Of course, I'm caught in the middle.


----------



## 23cicero (Mar 25, 2008)

Without getting too personal or too specific (if it's inappropriate): 

What Happened? (if I may ask)

I'm sure I'm not the only one wondering...


----------



## Robert1950 (Jan 21, 2006)

Sounds like Deja Vu for you man.


----------



## MungoJerry (Apr 15, 2009)

Bands implode and explode all the time. Its part of the business and comes with the territory. Hopefully the remnants of your Band will "morph" into something even better. Good luck.


----------



## james on bass (Feb 4, 2006)

MungoJerry said:


> Bands implode and explode all the time. Its part of the business and comes with the territory. Hopefully the remnants of your Band will "morph" into something even better. Good luck.


Yeah, that's true. 

Don't want to say too much here in case a couple of them are lurking. Just really boils down to a couple guys not seeing eye to eye in regards to talent and effort.

I'm being wooed by both sides: find a replacement & keep the band together in one camp, and also to start something new with the departing member. 

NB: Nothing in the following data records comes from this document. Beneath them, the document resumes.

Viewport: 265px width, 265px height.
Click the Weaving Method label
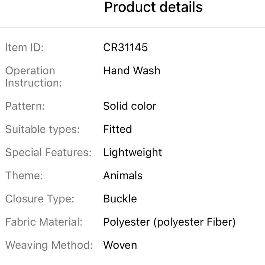pyautogui.click(x=49, y=245)
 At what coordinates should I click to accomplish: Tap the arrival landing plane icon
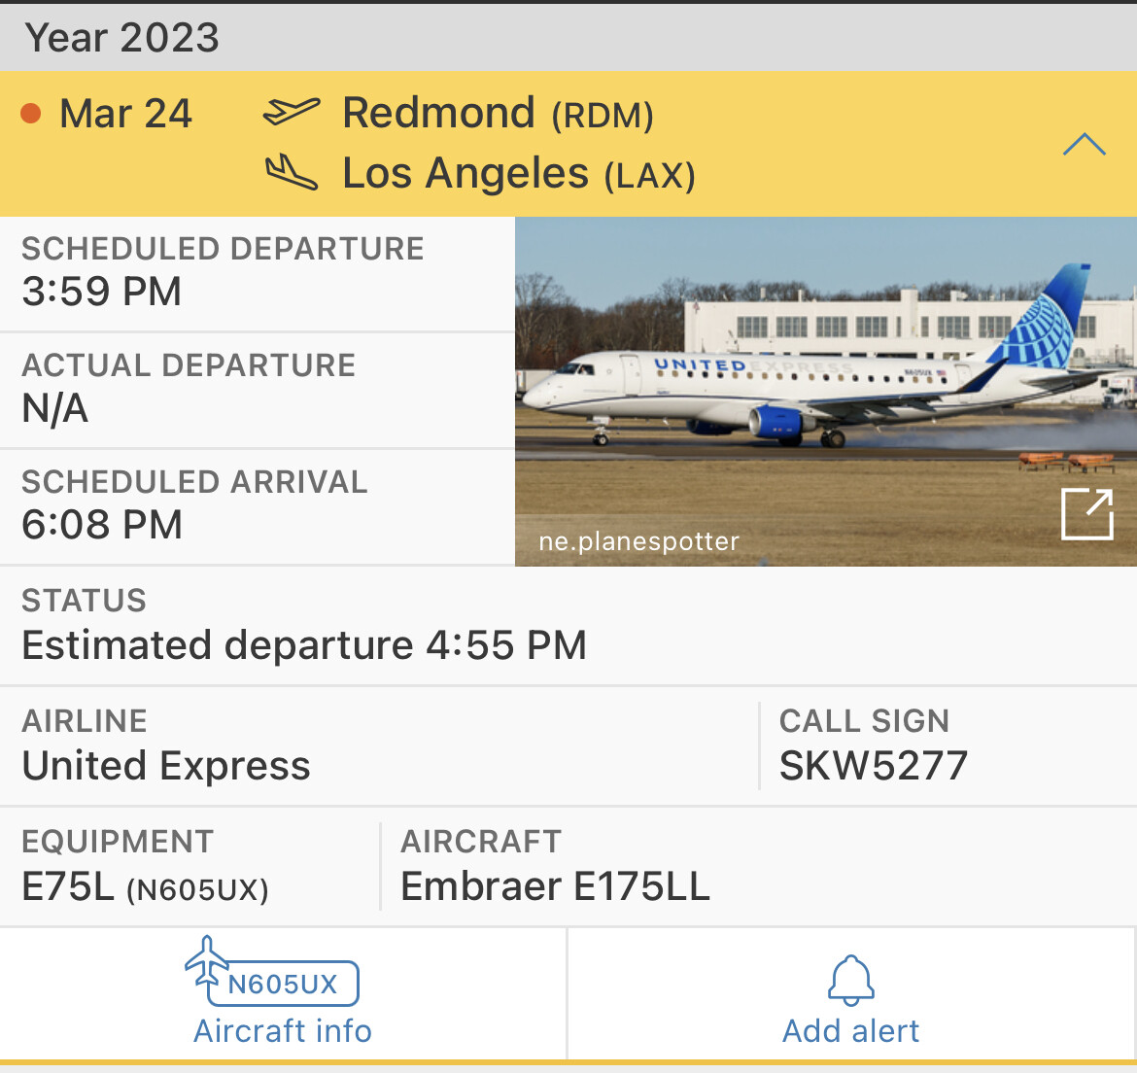[x=291, y=173]
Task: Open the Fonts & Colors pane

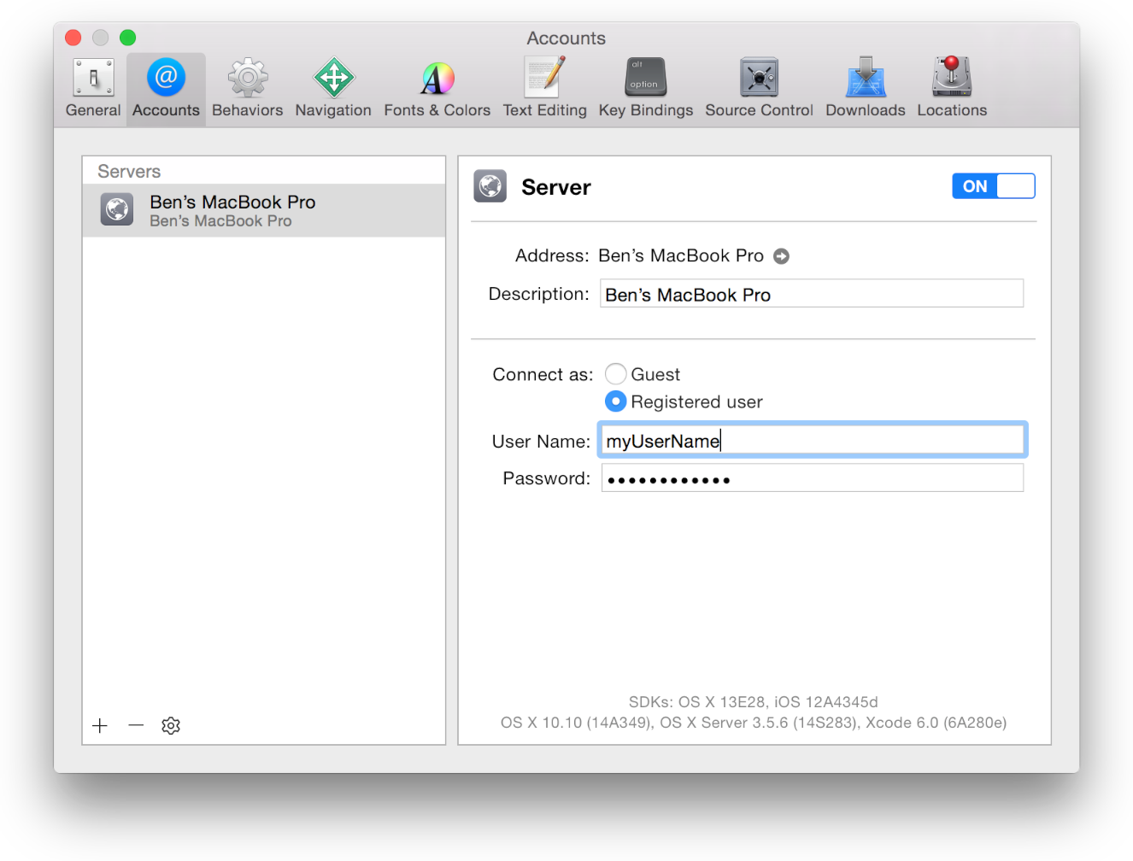Action: pos(437,85)
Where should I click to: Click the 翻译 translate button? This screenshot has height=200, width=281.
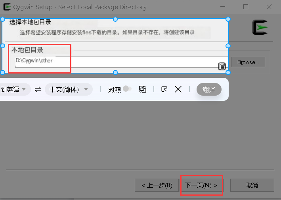[209, 89]
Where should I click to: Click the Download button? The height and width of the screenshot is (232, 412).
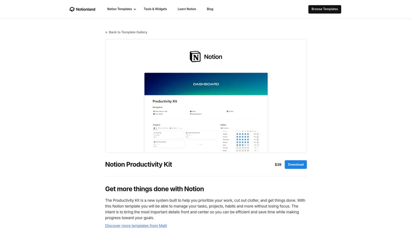click(x=295, y=164)
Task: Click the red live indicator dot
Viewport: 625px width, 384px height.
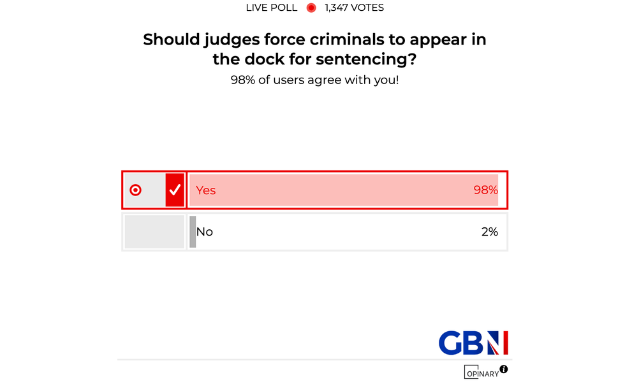Action: [x=311, y=8]
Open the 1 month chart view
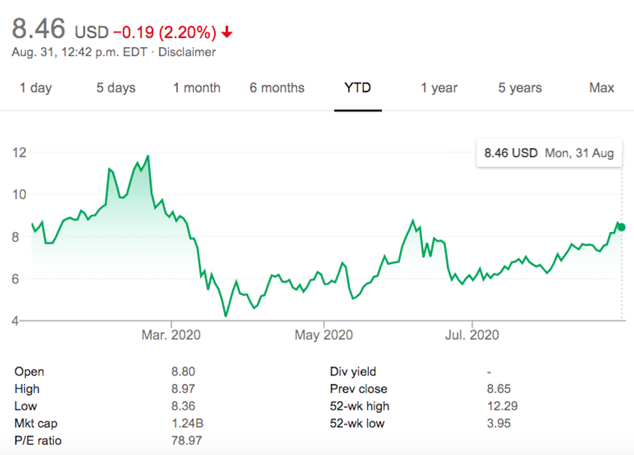 coord(197,88)
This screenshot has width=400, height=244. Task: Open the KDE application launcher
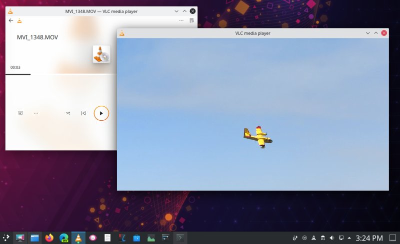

We'll see how it plays out this week, but it would be a shame if all involved couldn't swallow their prides and commit to our booked shows next week.


----------



## zontar (Oct 25, 2007)

james on bass said:


> We'll see how it plays out this week, but it would be a shame if all involved couldn't swallow their prides and commit to our booked shows next week.


Ah, the tricky part--when egos get involved--hopefully that can happen, then you can move on to whatever is next.


----------



## Gunny (Feb 21, 2006)

Some people say that the life of a band often does not last beyond 7 gigs. That's not written in stone but it's kind of close. I think your band has exceeded the 7 gig milestone but as someone pointed out, egos or personality conflicts can spell doom. Unlike a marriage, where it only takes one to end it all, I've seen (and been part of) a situation where one band ends and some of the members go on to form a new group. I've never seen a reconcilation work, so I'd predict that your best option is to rebuild a new group.


----------



## Robert1950 (Jan 21, 2006)

My first band lasted well over three years and a 100+ gigs. The second one fizzled after a few months and two gigs.


----------



## david henman (Feb 3, 2006)

...i discovered the hard way that discussing band politics and issues via email is absolutely disasterous. 

do it in person, always.

-dh


----------



## torndownunit (May 14, 2006)

My last band lasted 7 years. It was quite an adjustment when it ended. Oddly enough, everyone gets along fine and always has with the exception of one member. In hindsight, removing him from the band would have prevented the issues in the first place.


----------



## wayne (Apr 8, 2009)

david henman said:


> ...i discovered the hard way that discussing band politics and issues via email is absolutely disasterous.
> 
> do it in person, always.
> 
> -dh


+1!

I've been with the same band through 10 yrs and 3 individual member changes. Logistics are often discussed through e-mail (e. g. "hey, we just picked up a new gig for Aug the whatever", "Sorry, busy Tuesday - wanna practice Thurs instead?"), but never serious issues. I've even been mid-way through writing an e-mail, scrapped it and picked up the phone. Even that works better than text (very unforgiving).

W


----------



## james on bass (Feb 4, 2006)

david henman said:


> ...i discovered the hard way that discussing band politics and issues via email is absolutely disasterous.
> 
> do it in person, always.
> 
> -dh



Very true, but we are a 5 piece band, living in 5 different cities throughout SW Ontario, and 2 of us work shift work.


----------



## zontar (Oct 25, 2007)

I've had bands fizzle before any gigs.

Or bands that never got off the drawing board--never got the right group together, at the same time.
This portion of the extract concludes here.